Pelophylax perezi

Pelophylax perezi (Seoane, 1885)

Nome Comum

Rã-verde

Ordem

Anura

Família

Ranidae

Origem

Nativa - Península Ibérica e sul de França

Ocorrência

Residente

Estatuto de Conservação (LVVP)

Pouco Preocupante

Descrição Expedita

Rã que atinge 5 a 10cm de comprimento, com pele lisa ou ligeiramente verrugosa. A coloração é muito variável, podendo ir do verde ao castanho, com manchas negras pelo corpo, e ventre acinzentado. Possui uma linha vertebral verde-clara ou amarela e duas pregas dorsolaterais amareladas ou acastanhadas. O focinho é pontiagudo ou ligeiramente arredondado. O timpano é grande e visível, de cor castanha ou amarela. Os olhos são grandes e juntos, com pupila horizontal e íris dourada com coloração escura. As patas anteriores têm quatro dedos, e as patas posteriores são bem desenvolvidas, com cinco dedos unidos por membranas interdigitais e bandas negras transversais. As fêmeas são maiores do que os machos e estes têm sacos vocais acinzentados nos cantos da boca. As larvas (girinos) são achatadas lateralmente com a extremidade pontiaguda, possuem coloração variável e manchas escuras espalhadas pelo corpo, cabeça relativamente grande com guelras e cauda comprida. Durante a metamorfose, as patas traseiras aparecem primeiro, seguindo-se as patas dianteiras; por último, a cauda é absorvida pelo corpo.

Biologia / Ecologia

Espécie aquática, com actividade diurna ao longo do ano, que se reduz no inverno, podendo mesmo hibernar. Possui limites de tolerância amplos em relação a quase todos os factores ambientais excepto à altitude, rareando acima dos 1000m. Reproduz-se na primavera, sendo que os machos cantam ruidosamente e perseguem as fêmeas. O acasalamento dá-se dentro de água, geralmente à noite. As fêmeas põem entre centenas a milhares de ovos, em plantas aquáticas ou em grandes aglomerados flutuantes, numa massa gelatinosa. O desenvolvimento larvar pode durar meses e a maturidade sexual é alcançada aos quatro anos de idade, sendo a longevidade máxima de 10 anos. Os adultos alimentam-se de invertebrados, dentro ou fora de água, entre os quais moscas e mosquitos, aranhas, besouros, abelhas, vespas e formigas e ocasionalmente peixes e juvenis da mesma espécie. Os girinos alimentam-se dentro de água, consumindo detritos, algas e fitoplâncton.
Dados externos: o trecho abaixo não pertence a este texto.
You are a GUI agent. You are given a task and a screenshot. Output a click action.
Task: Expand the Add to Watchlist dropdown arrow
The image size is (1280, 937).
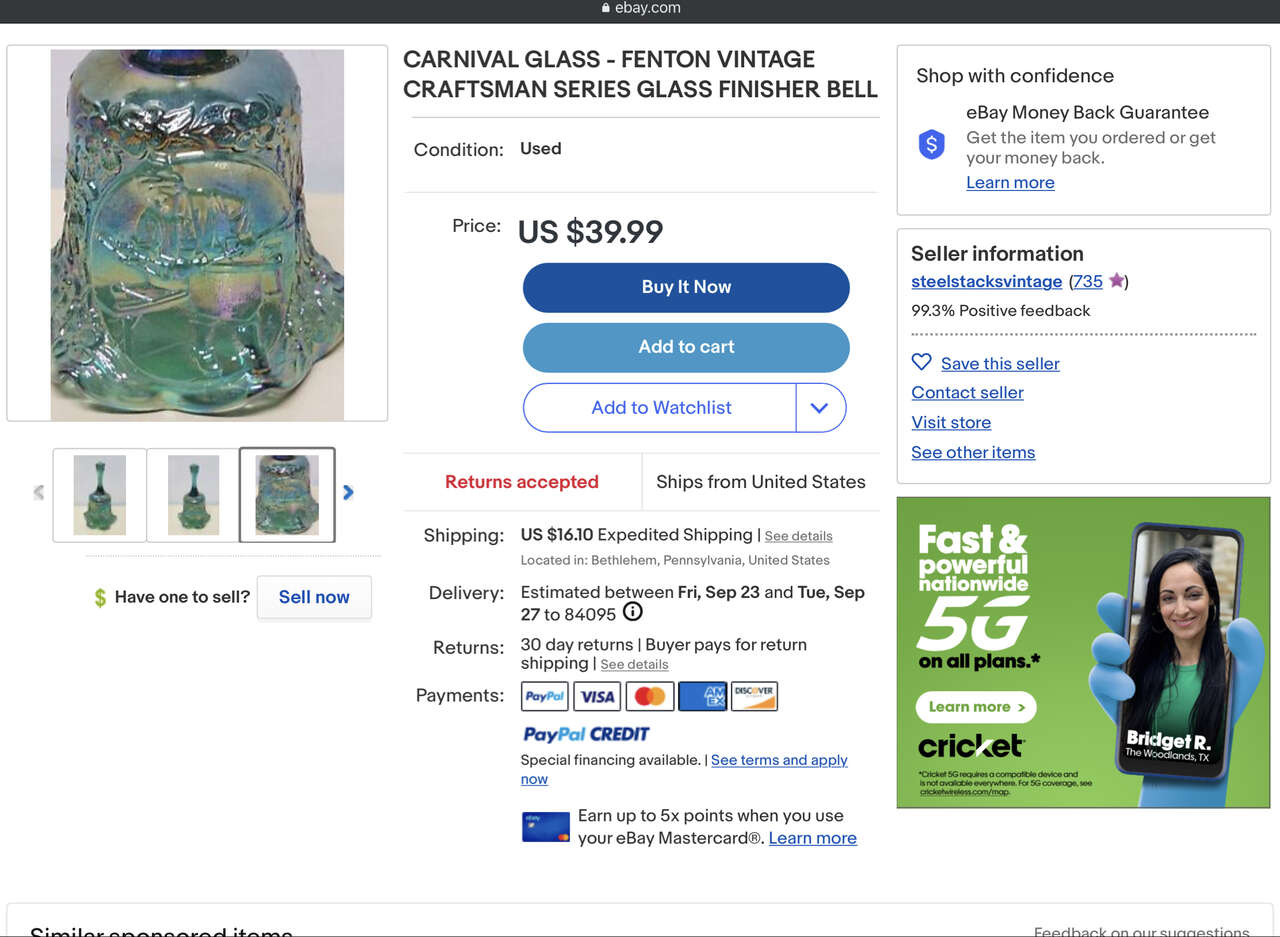point(820,408)
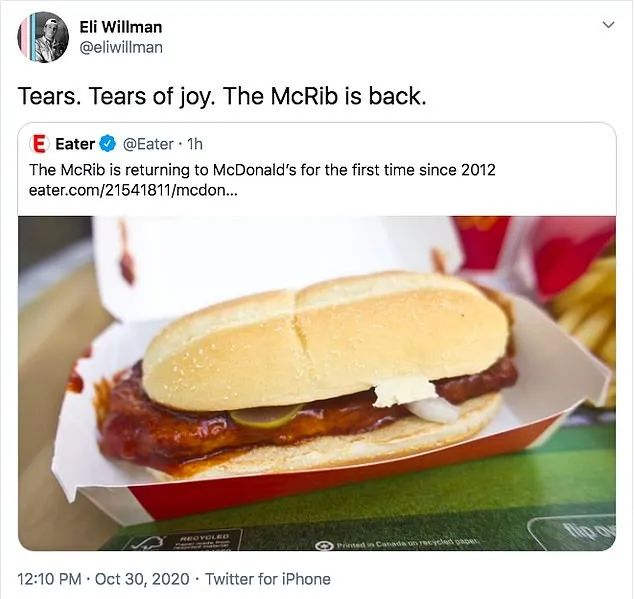
Task: Click the Oct 30, 2020 date
Action: point(142,579)
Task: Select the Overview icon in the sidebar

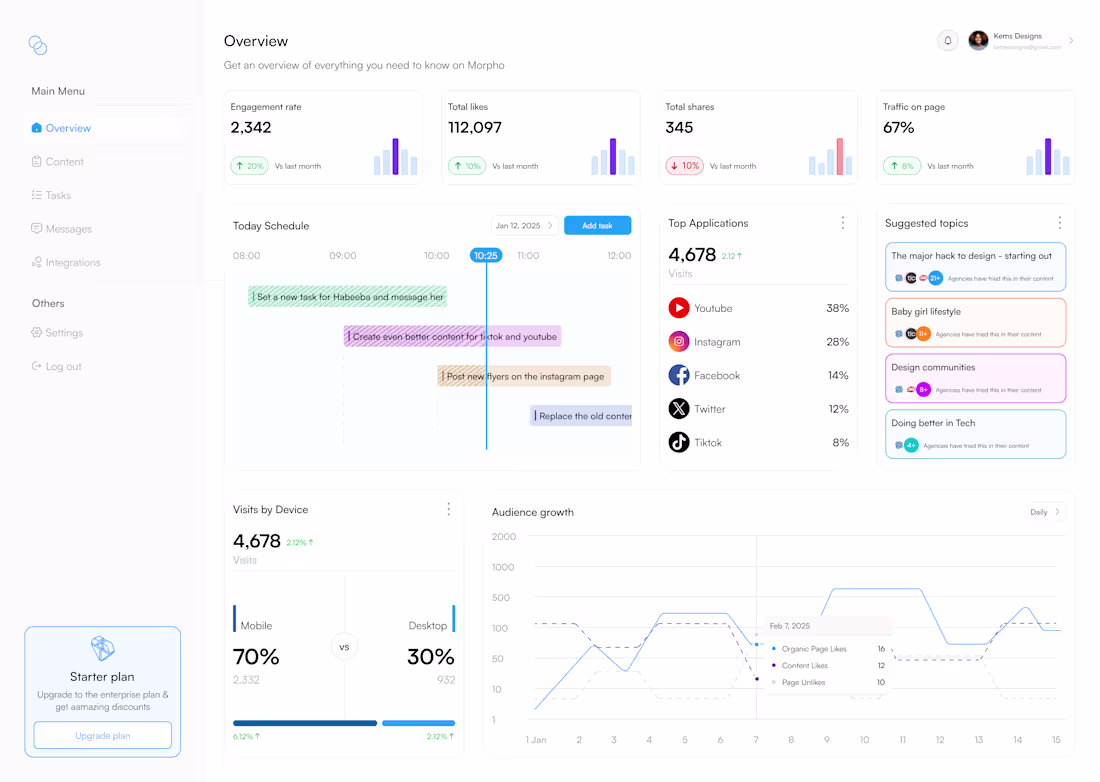Action: [x=39, y=128]
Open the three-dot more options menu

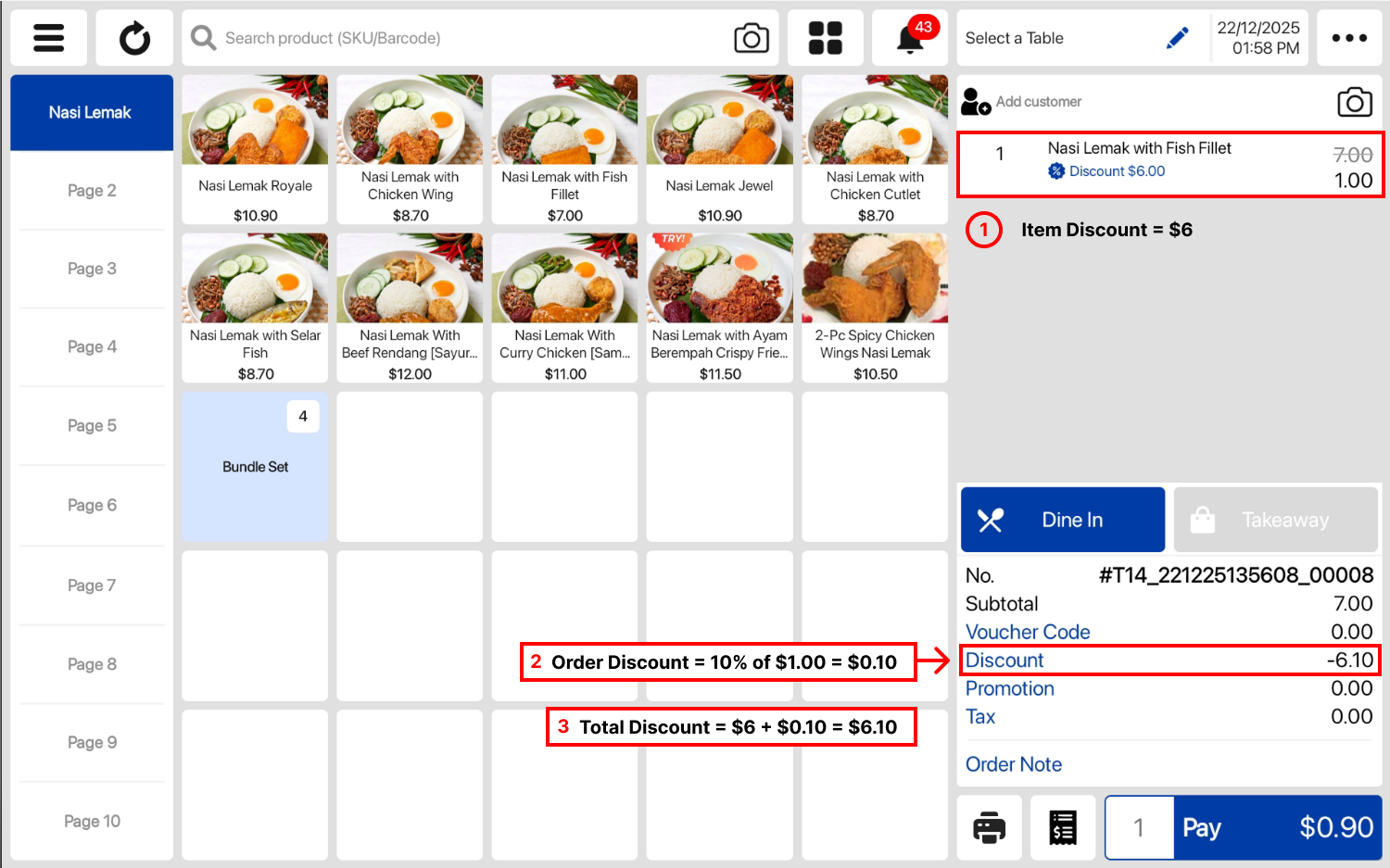click(1348, 38)
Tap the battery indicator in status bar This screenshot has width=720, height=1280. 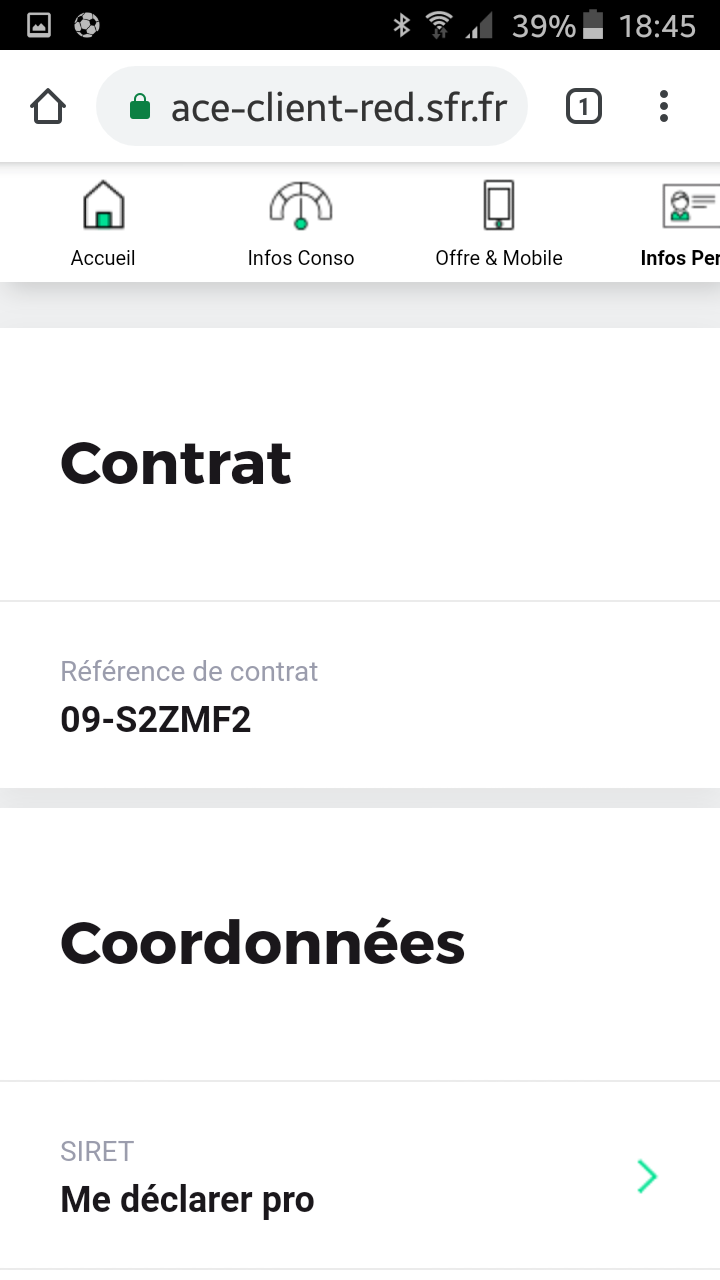click(593, 25)
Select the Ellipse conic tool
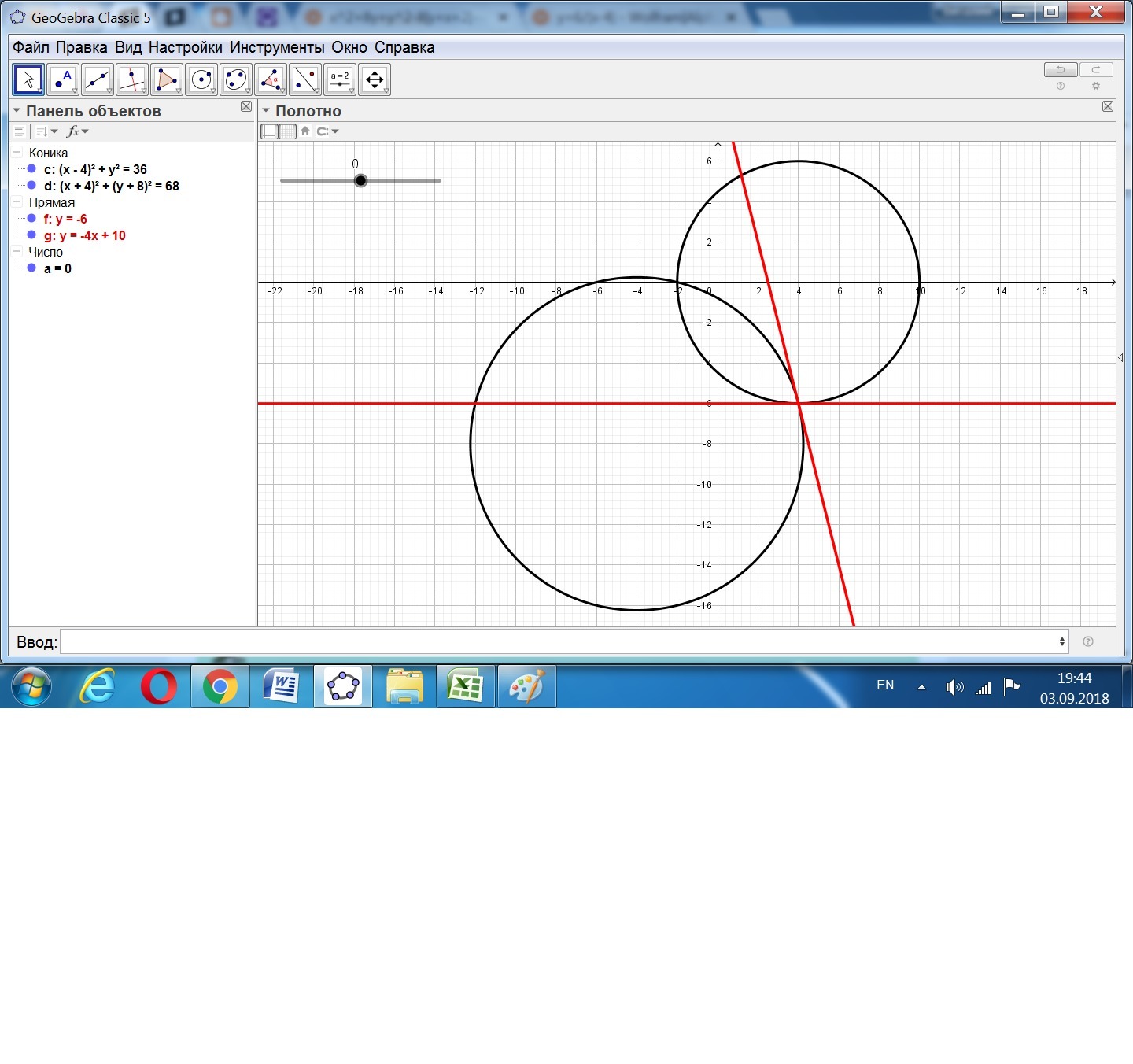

Estas rãs são predadas por cobras, diversas aves e alguns mamíferos, dos quais se defendem fugindo para a água e enterrando-se no lodo. São excelentes nadadoras e saltadoras, podendo os seus saltos atingir mais de dois metros.

Habitat

Existe virtualmente em todos os tipos de habitats aquáticos, com ou sem corrente: rios, riachos, lameiros, valetas, lagos, lagoas, sapais, charcos, canais, reservatórios, barragens, etc., independentemente dos habitats circundantes.

Distribuição Portugal / Mundo

Esta espécie distribui-se pela Península Ibérica, França, Açores, Madeira, ilhas Baleares, Canárias e Reino Unido. Em Portugal pode ser encontrada por todo o território continental, sendo o anfíbio mais comum no nosso país.

Sabia que...

É o anfíbio mais frequente em Portugal e pode ser observado no charco da FCT.